Medicaid—the mostly federally-funded, state-managed health care program for the poor—comes with specific eligibility requirements (for income, residency, etc.). Following passage of the Affordable Care Act (Obamacare), Oregon had planned to verify Medicaid recipients' eligibility through something called Cover Oregon, the state's Obamacare exchange.

However, after spending roughly $300 million the state abandoned Cover Oregon in favor of the federal Healthcare.gov exchange. In addition to the wasted tax dollars, the state was without a systematic method of verifying Medicaid eligibility. Over the next three years, annual eligibility determinations were only conducted sporadically, leaving a long backlog of verifications.

Oregon spent another $116 million on Oregon Eligible (ONE) system—four times what it initially estimated—to fix the problem. ONE was supposed to eliminate the backlog by February, but did not complete the task until the end of August.

Wednesday's audit determined the delay caused the state to pay out the additional $88 million to ineligible recipients.
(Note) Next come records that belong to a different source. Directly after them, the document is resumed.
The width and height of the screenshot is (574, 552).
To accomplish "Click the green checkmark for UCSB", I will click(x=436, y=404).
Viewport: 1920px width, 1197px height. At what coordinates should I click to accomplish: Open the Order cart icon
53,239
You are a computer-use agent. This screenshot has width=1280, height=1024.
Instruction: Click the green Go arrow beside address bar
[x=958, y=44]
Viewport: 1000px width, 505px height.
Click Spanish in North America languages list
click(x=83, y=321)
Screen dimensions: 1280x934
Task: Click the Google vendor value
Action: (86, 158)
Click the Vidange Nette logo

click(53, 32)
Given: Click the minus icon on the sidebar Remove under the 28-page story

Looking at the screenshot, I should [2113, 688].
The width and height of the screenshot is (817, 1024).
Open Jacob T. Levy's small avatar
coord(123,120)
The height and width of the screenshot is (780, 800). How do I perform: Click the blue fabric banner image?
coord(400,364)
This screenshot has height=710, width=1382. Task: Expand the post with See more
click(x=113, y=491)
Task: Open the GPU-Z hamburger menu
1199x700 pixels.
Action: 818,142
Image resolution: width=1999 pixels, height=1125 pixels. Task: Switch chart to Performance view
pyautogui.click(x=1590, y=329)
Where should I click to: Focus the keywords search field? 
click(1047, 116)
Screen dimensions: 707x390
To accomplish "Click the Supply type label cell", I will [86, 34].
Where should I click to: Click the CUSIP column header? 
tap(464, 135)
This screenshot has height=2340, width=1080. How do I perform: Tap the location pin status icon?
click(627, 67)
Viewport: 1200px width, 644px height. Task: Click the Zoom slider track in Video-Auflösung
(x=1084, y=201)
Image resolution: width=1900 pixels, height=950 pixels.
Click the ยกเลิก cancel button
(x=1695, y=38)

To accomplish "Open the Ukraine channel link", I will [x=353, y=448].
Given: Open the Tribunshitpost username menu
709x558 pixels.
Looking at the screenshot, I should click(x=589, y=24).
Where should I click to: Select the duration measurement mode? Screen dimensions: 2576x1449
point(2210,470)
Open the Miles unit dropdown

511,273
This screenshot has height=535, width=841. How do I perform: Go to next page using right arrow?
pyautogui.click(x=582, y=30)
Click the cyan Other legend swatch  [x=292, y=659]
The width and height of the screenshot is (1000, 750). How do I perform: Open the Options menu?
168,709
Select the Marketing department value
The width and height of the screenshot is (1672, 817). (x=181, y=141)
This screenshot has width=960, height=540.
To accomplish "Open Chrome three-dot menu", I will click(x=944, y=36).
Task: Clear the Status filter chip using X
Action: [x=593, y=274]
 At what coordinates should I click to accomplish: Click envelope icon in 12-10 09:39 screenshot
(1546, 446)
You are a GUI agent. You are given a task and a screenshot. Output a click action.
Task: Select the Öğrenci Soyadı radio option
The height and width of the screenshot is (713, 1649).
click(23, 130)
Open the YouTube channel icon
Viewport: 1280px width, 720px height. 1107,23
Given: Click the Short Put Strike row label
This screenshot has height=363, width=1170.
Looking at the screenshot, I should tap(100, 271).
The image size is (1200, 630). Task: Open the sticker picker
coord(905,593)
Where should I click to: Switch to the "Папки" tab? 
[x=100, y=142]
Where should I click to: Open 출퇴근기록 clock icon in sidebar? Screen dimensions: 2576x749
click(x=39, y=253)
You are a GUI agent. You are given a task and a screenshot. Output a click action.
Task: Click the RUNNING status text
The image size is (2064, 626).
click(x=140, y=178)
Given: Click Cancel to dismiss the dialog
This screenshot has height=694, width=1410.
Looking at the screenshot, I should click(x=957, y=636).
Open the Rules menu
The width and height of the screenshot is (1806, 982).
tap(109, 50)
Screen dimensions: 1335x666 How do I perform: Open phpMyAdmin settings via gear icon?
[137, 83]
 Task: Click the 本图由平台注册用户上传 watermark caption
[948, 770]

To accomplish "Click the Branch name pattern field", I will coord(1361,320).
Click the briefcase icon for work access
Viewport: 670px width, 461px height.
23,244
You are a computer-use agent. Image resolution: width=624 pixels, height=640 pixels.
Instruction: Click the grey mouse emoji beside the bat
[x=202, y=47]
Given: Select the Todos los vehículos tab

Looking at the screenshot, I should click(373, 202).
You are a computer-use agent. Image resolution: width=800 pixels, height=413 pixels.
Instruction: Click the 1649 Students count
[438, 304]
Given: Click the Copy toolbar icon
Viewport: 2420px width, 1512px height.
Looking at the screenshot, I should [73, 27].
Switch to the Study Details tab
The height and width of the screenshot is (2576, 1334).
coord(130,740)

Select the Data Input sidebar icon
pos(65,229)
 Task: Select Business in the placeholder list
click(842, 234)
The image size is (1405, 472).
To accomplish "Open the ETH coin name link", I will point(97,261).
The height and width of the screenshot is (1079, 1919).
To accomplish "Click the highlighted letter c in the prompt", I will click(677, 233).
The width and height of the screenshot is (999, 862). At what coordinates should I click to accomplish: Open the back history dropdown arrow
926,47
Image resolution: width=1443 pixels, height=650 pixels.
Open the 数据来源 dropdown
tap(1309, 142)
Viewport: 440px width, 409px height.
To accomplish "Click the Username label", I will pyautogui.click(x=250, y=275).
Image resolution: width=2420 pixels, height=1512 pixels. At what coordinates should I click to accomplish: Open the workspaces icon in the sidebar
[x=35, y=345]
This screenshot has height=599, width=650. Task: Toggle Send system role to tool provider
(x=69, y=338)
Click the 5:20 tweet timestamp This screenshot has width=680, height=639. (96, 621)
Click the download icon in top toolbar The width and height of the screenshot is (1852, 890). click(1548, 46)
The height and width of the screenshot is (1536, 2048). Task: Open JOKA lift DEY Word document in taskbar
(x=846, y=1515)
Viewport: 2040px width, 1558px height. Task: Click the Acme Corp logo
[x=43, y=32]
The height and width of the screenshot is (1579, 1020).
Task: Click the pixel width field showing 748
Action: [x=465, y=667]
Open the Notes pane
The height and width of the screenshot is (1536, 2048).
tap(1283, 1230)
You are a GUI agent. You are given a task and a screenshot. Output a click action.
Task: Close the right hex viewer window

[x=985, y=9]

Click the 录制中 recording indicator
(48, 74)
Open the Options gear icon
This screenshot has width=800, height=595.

The audit also uncovered glaring inadequacies in OHA's ability or even willingness to identify and prevent improper payments.

Declining to audit Coordinated Care Organizations (CCO)—which pass payments between the state and Medicaid providers—resulted in $74 million in overpayments to individuals who were eligible for both Medicaid and Medicare.

OHA reportedly took months to respond to audit requests that should have taken minutes, and often provided incomplete or erroneous information. Lower-level OHA staff were told not to communicate with auditors' requests directly, but instead pass information through managers.

Auditors also report OHA managers sitting in on their interviews with lower-level staff, something they said might have led staff to be less forthcoming.

During the course of the audit, Lynne Saxton, OHA's Director, was forced to resign over an unrelated scandal. Her replacement, Patrick Allen, has so far proven more forthcoming about the agency's shortcomings, revealing in a letter to Gov. Kate Brown that OHA had dispensed at least a further $112 million in improper payments on a grab- bag of programs, including $1.5 million in federal funds for abortions.

The audit comes at a time when an increasing number of national and state-level Democratic lawmakers are endorsing a single-payer health care system, in part because they will believe it will save money and reduce inefficiencies in our current health care system.

If progressive Oregon is any guide, government bureaucrats are about as good at managing a health care system as they are at pretty much everything else.